(Work request) Look over the entries below. Report how many lines hold the word "pixel", and only that.

(Raw data)
* * * * * * *

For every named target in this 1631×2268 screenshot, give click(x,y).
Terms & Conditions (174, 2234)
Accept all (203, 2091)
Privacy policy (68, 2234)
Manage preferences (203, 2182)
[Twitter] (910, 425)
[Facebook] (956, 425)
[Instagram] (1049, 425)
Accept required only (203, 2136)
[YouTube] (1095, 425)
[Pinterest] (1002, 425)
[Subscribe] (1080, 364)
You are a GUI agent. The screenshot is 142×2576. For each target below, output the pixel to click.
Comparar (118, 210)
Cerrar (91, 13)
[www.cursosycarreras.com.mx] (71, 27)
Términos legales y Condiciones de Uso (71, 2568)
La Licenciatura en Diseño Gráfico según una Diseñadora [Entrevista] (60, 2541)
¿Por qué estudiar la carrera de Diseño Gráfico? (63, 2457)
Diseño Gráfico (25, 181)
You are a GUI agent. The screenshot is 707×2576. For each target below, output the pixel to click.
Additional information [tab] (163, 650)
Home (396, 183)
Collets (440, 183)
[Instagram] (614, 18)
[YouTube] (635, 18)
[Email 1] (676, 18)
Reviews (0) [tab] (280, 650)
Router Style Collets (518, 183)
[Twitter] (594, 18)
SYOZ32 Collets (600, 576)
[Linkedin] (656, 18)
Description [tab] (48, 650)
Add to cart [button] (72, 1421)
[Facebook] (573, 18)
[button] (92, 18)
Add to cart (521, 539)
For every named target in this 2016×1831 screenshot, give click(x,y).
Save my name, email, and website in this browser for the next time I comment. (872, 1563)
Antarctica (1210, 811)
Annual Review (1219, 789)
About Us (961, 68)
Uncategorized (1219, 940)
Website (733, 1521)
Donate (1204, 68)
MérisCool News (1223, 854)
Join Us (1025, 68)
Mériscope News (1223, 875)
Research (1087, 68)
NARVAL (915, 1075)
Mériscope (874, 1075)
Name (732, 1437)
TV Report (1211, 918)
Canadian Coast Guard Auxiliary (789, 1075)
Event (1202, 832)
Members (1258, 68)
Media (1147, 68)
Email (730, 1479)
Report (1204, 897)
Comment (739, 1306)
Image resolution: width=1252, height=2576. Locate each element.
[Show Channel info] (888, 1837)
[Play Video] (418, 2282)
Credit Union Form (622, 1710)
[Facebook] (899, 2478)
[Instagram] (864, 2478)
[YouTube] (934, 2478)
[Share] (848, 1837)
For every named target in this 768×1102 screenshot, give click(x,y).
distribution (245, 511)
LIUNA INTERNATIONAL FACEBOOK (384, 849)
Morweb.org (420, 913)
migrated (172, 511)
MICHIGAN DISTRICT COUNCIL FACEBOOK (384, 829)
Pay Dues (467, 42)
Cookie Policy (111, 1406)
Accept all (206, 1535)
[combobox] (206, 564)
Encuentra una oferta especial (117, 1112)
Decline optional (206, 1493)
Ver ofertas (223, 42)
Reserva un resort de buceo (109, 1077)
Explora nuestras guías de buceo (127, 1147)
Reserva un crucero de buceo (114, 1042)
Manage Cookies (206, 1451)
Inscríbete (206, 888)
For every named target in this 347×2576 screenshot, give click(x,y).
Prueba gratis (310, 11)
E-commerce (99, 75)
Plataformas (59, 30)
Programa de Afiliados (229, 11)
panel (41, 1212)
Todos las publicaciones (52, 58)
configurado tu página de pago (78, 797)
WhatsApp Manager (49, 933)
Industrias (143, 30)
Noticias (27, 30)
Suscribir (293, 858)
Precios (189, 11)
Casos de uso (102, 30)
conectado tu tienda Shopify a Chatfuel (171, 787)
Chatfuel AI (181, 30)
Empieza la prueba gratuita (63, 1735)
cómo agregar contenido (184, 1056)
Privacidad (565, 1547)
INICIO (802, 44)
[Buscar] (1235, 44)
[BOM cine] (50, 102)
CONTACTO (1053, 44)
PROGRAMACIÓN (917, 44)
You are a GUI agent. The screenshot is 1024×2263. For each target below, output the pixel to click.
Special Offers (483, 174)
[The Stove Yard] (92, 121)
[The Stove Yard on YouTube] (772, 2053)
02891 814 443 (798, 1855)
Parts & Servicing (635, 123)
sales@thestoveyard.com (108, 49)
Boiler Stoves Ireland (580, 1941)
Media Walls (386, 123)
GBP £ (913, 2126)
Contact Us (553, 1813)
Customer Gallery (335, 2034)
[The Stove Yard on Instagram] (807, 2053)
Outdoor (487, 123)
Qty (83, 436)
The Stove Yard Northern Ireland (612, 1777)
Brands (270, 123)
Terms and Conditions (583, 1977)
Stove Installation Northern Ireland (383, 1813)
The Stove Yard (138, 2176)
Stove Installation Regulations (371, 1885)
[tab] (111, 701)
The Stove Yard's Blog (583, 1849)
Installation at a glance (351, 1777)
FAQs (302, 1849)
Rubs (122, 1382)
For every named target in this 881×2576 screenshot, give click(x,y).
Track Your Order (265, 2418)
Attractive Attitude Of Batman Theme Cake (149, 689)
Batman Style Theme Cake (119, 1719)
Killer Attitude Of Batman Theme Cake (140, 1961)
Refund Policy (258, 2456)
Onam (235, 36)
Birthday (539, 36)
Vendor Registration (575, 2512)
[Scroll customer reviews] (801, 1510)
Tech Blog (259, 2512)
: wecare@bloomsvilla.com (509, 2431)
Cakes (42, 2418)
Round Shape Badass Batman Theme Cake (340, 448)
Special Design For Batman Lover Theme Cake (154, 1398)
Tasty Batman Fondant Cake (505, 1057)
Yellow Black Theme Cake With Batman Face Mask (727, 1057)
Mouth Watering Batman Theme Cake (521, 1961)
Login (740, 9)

* * * * * * *

(Reply to the exercise) 3